Most foreign prostitutes in Indonesia originated from 
mainland China.  According to NGO information, some 150 
foreign prostitutes operated in Batam, coming from China 
and Thailand, along with a small number of Europeans.  The 
media, NGOs, and the ILO reported smaller numbers of women 
from Thailand, Taiwan, Hong Kong, Uzbekistan, the 
Netherlands, Poland, Russia, Venezuela, Spain and Ukraine. 
In August 2005, police and immigration officials in Jakarta 
raided nightclubs, saunas and beauty parlors, rounding up 
and deporting 68 foreign prostitutes, 63 from China and 
five from Russia and Uzbekistan. 
 
In 2004 ACILS and other non-governmental sources reported 
Burmese seafarers trafficked aboard fishing vessels from 
Thailand operating in Indonesian waters.

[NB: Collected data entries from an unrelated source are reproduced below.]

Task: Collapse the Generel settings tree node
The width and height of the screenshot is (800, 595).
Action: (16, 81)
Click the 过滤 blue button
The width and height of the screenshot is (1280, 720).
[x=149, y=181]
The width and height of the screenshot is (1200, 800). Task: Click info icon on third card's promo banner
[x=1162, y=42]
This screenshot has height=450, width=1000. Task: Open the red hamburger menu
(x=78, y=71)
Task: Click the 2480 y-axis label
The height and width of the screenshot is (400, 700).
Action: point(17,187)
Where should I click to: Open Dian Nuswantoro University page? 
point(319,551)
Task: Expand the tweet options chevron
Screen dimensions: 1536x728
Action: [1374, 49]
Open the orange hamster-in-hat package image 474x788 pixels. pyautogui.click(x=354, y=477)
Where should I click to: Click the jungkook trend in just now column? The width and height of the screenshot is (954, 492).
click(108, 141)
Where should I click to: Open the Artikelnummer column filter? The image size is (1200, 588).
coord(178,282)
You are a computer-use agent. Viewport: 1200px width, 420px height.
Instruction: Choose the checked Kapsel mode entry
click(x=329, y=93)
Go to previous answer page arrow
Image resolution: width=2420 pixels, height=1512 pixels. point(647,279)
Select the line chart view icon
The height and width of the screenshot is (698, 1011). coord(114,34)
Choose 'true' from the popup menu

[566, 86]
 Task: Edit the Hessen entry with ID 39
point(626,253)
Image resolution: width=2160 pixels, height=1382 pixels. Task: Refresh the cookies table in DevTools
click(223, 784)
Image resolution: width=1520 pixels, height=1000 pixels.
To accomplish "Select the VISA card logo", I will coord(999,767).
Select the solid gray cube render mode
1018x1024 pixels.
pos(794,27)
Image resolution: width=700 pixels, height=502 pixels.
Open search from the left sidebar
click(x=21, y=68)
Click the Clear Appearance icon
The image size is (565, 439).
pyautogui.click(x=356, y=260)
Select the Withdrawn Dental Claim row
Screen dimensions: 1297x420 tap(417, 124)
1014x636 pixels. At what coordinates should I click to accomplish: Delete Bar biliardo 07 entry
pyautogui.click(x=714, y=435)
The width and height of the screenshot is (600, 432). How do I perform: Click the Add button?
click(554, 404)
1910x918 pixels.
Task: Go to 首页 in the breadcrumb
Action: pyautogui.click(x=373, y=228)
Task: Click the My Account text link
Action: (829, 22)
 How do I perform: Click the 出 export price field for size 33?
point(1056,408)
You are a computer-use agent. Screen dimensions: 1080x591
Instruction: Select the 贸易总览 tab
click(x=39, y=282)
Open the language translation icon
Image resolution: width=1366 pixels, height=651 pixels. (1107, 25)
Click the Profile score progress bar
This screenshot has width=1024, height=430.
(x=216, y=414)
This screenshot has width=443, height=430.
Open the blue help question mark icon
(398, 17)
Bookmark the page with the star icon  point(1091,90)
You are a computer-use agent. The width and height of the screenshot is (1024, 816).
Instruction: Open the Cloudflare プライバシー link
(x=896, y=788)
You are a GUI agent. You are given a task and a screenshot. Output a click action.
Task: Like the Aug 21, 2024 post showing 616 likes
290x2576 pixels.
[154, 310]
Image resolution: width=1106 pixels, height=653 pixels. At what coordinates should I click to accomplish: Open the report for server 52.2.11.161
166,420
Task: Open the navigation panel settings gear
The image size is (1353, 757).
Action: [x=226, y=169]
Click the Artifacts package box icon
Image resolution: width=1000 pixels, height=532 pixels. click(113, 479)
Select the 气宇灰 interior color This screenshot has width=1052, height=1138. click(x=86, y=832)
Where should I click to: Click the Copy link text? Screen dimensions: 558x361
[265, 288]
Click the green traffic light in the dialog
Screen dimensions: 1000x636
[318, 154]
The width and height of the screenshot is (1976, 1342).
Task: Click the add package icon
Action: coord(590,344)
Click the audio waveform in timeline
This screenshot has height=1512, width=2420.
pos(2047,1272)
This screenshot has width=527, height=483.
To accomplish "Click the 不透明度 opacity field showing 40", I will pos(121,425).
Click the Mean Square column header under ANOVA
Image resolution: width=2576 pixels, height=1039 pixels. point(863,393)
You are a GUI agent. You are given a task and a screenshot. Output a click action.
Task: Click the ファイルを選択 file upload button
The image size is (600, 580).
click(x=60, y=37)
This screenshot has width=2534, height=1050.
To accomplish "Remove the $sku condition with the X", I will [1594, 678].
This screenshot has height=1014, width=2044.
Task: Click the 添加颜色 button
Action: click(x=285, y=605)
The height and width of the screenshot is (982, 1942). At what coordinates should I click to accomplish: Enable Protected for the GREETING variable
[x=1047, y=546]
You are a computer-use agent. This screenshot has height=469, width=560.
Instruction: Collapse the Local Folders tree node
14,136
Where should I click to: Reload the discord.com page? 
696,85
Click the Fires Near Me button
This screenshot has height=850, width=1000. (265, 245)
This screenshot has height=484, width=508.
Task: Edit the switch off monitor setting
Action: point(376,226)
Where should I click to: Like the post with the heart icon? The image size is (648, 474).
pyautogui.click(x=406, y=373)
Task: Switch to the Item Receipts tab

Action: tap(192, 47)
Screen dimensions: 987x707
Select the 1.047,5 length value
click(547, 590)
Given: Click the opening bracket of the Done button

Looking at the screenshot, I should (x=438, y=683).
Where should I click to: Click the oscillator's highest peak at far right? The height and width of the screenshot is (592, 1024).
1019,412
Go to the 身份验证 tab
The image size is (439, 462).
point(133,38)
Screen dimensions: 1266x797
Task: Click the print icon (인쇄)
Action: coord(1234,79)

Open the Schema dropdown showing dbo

Over a period of 
years, some of these fishermen jumped ship in the remote 
eastern Indonesian port of Tual.  In 2006, one NGO 
estimated that there were some 100 such Burmese fishermen 
living in undocumented status near Tual. 
 
TRAFFICKING CONDITIONS, METHODS 
------------------------------- 
 
For internal trafficking into the sex trade, traffickers 
used debt bondage, violence and threats of violence, drug 
addiction, and withholding of documents to keep women and 
children in prostitution. 
 
Traffickers employ a variety of means to attract and hold 
victims, including promises of well-paying jobs, debt 
bondage, community or family pressures, threats of 
violence, rape, and false marriages.  Promises of 
relatively lucrative employment are among the most common 
tactics.  For example, police and NGO interviews of women 
who escaped from forced prostitution in Batam, Papua and 
Malaysia commonly reveal that traffickers recruited the 
young women with offers of jobs in restaurants, 
supermarkets or as domestic servants.  Once at their 
destination, traffickers used violence and rape to force 
them into the sex trade.  Migrant worker recruiters also 
use misrepresentation and debt bondage to traffic men and 
women.  Beginning in December 2004 and continuing through 
2005, the GOI freed some 2,000 women and girls detained in 
illegal Jakarta-area migrant worker holding centers, many 
of which reportedly kept their victims illegally confined 
under inhumane conditions. 
 
Debt bondage is particularly common in the sex trade. 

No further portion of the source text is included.